## Exercise details
Reproduce the material below word for word, omitting the pictures.

======== The input ========

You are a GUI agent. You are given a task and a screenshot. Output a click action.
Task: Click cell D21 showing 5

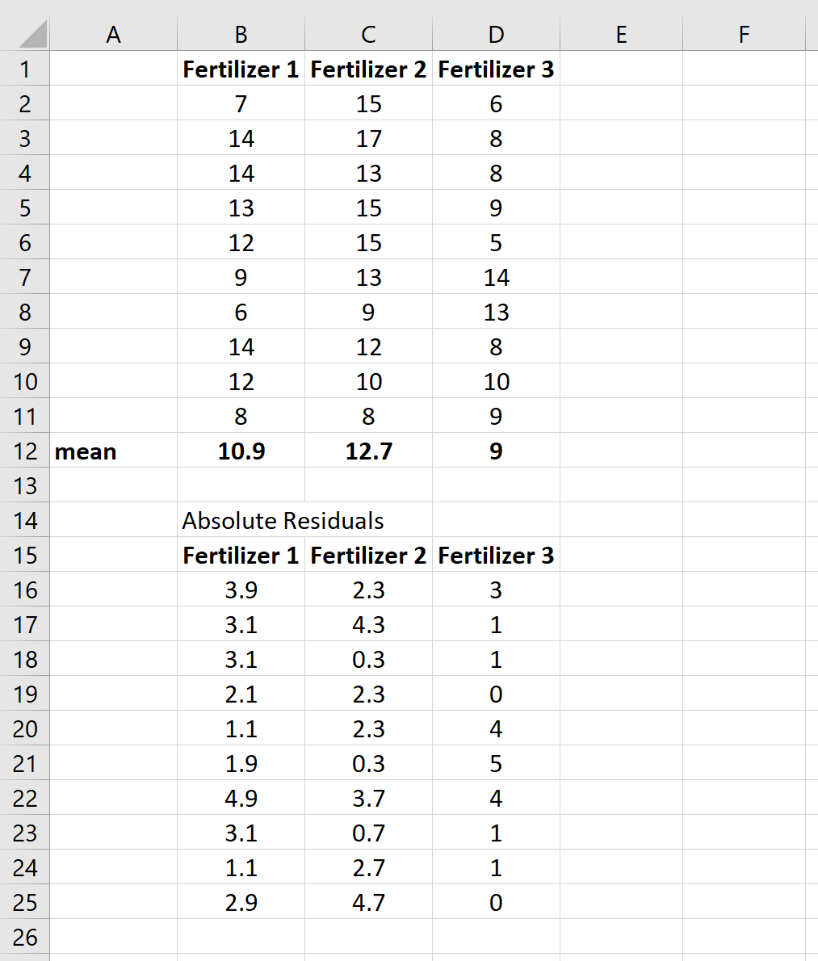(x=497, y=764)
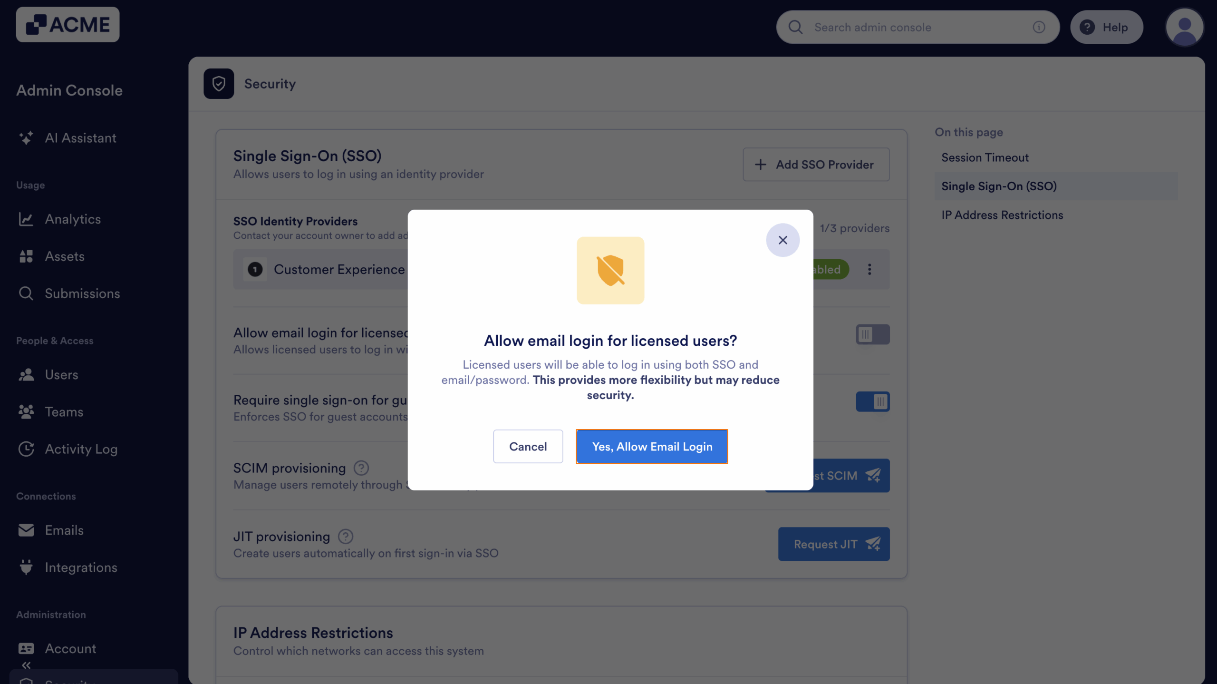Click the Request JIT button

pyautogui.click(x=833, y=544)
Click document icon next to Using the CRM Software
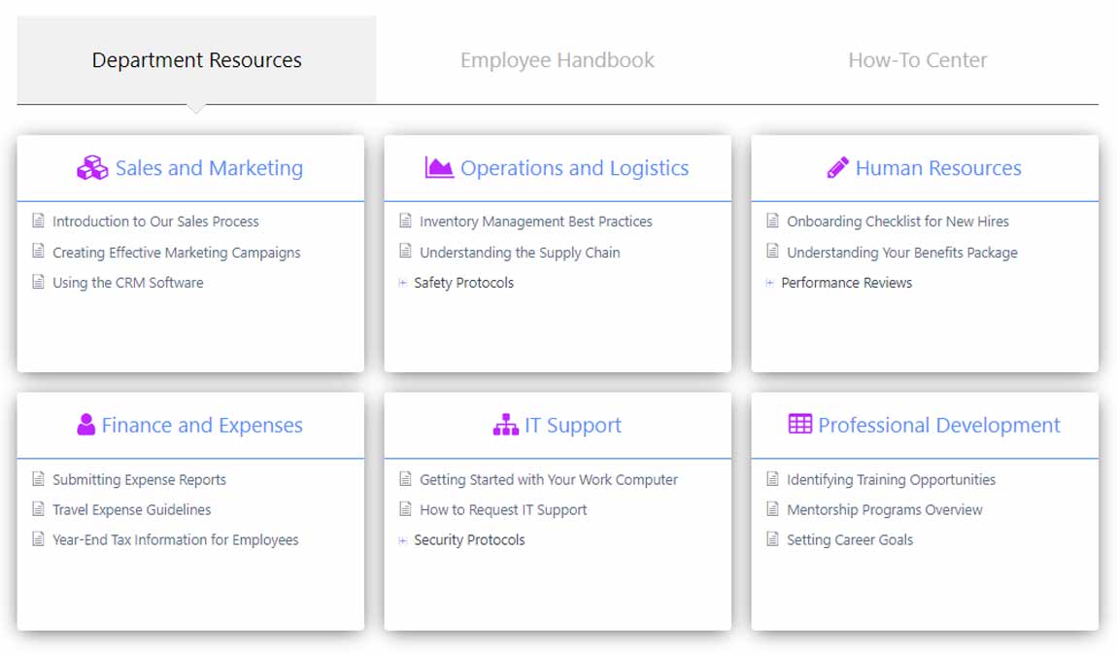 click(39, 283)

========

## Full response
You are a GUI agent. You are given a task and a screenshot. Output a click action.
Task: Click cell D21 showing 5

(x=497, y=764)
Click the Request JIT button

pyautogui.click(x=833, y=544)
Click document icon next to Using the CRM Software
 click(39, 283)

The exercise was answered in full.